Our data support the feasibility of SNPE exercise programs, done in person or virtually, for CLBP. It is unlikely these programs cause harm, and likely that they create benefit in a number of domains. Our results should not be overinterpreted, as this study was limited by small sample size, focused demographics, non-normal data distribution, and methodological constraints on directly comparing the FtF and Vir groups. Future studies would benefit from evaluating a larger and more diverse population especially with regards to gender, age, and geographic location as well as evaluate the sustainability of the captured benefits.

Author contributions

AS, JJ, and JB designed the study. AS is primary investigator and secured funding. Data collection and management performed by JL and JB. Analysis and interpretation of data performed by AS, JJ, and JB. AS and JJ drafted the article. All authors performed critical revision of the article for important intellectual content and approved the final version of the manuscript.

Data availability

The data supporting the findings of the present study are available from the corresponding author upon reasonable request.

Ethical approval

This research was conducted in accordance with the Declaration of Helsinki and approved by Advarra IRB (Pro00055003).

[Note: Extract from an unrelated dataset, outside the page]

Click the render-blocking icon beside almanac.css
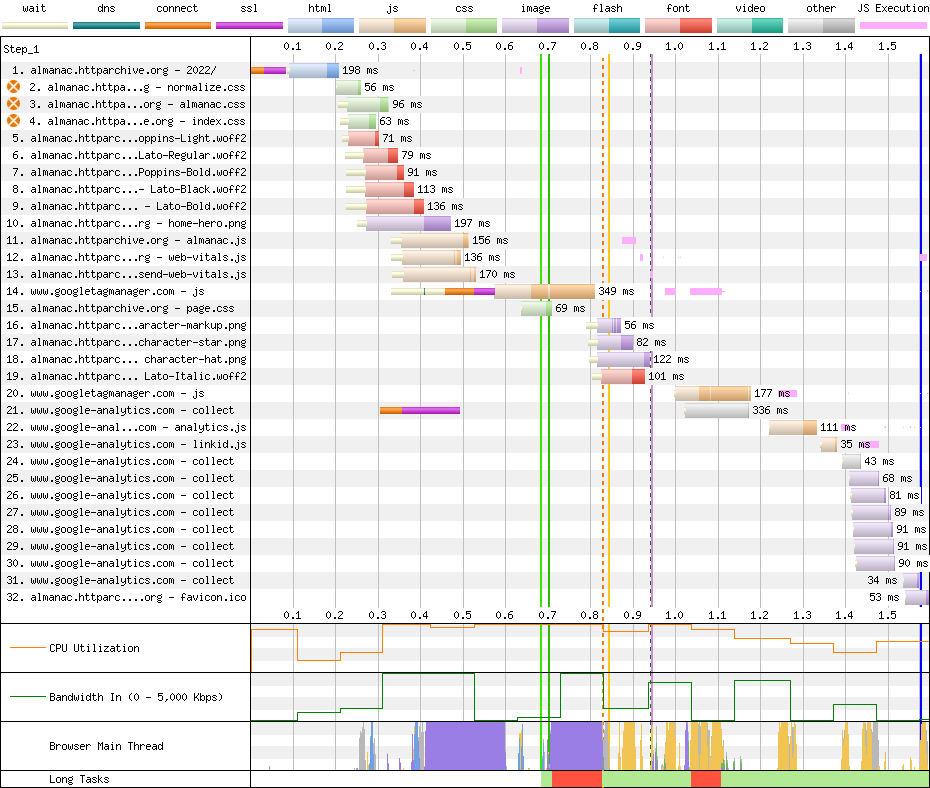Screen dimensions: 930x788 click(x=14, y=104)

The clinical trial is registered on ClinicalTrials.gov (NCT05136729).

Funding

This work was supported by Curing Co., Ltd.

Informed consent

All participants provided signed informed consent for their inclusion in the research.

Acknowledgments

The authors wish to acknowledge all participants for so kindly giving their time. They would also like to acknowledge Laurie Riemann, Yvonne Mullowney, and the rest of the team in the Collaborative Science and Innovation department at Billings Clinic involved in the administration, data management, and coordination for this project. They also acknowledge Heejin Lee, PhD and Jiyoo Yoon, PhD, for their tireless work facilitating communication between Curing, Co., Ltd. and the research team.

Conflict of interest

The authors received compensation from the following grant for their work on this project. A pre-trial agreement between the authors and Curing ensured that the results would be published regardless of the outcome. Otherwise, they have no conflicts of interest to disclose.